TASK TO COMPLETE
Among the entries below, extract exactly the lines that run from the one with "Home (6, 24)" through the one with "Product Catalogs (50, 2458)", both ends included.

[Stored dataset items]
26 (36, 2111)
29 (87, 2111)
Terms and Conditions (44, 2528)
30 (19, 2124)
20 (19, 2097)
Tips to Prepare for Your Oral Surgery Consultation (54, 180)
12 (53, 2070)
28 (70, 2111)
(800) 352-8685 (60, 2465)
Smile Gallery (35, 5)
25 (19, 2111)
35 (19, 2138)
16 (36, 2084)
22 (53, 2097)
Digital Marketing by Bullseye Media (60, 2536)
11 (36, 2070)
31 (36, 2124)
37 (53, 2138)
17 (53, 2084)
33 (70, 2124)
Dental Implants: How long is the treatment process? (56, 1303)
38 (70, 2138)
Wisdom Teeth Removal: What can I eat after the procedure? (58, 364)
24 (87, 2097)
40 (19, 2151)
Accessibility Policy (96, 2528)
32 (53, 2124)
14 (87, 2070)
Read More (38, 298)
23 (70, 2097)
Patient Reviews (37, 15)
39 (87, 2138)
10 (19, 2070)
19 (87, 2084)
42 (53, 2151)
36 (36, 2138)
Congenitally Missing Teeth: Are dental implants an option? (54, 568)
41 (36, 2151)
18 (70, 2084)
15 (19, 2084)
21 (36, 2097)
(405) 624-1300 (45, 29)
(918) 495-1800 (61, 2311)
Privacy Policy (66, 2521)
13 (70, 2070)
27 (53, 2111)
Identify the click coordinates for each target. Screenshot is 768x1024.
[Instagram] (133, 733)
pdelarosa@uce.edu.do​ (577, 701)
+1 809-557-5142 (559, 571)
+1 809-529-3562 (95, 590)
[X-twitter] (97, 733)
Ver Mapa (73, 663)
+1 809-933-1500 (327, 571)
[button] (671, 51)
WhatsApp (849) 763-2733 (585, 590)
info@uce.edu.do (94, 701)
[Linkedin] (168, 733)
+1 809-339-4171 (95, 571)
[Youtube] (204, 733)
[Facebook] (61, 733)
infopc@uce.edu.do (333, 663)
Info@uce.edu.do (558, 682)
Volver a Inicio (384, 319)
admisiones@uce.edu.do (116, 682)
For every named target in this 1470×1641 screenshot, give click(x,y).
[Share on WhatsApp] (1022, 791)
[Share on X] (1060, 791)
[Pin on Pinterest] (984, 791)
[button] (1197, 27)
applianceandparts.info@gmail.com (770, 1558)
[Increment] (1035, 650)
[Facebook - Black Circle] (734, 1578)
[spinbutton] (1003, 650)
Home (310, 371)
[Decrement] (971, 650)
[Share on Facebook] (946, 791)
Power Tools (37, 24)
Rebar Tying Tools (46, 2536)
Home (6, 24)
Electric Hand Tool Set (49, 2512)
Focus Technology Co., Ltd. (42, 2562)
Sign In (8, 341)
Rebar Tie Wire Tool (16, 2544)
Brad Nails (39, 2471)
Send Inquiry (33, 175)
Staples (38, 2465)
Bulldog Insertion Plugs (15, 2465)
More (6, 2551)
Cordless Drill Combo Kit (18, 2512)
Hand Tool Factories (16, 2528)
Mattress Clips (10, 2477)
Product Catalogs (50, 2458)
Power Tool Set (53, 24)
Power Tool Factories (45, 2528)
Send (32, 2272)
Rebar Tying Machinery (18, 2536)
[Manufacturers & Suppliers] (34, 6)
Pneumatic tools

ANSWER BELOW
Home (6, 24)
Electric Hand Tool Set (49, 2512)
Focus Technology Co., Ltd. (42, 2562)
Sign In (8, 341)
Rebar Tie Wire Tool (16, 2544)
Brad Nails (39, 2471)
Send Inquiry (33, 175)
Staples (38, 2465)
Bulldog Insertion Plugs (15, 2465)
More (6, 2551)
Cordless Drill Combo Kit (18, 2512)
Hand Tool Factories (16, 2528)
Mattress Clips (10, 2477)
Product Catalogs (50, 2458)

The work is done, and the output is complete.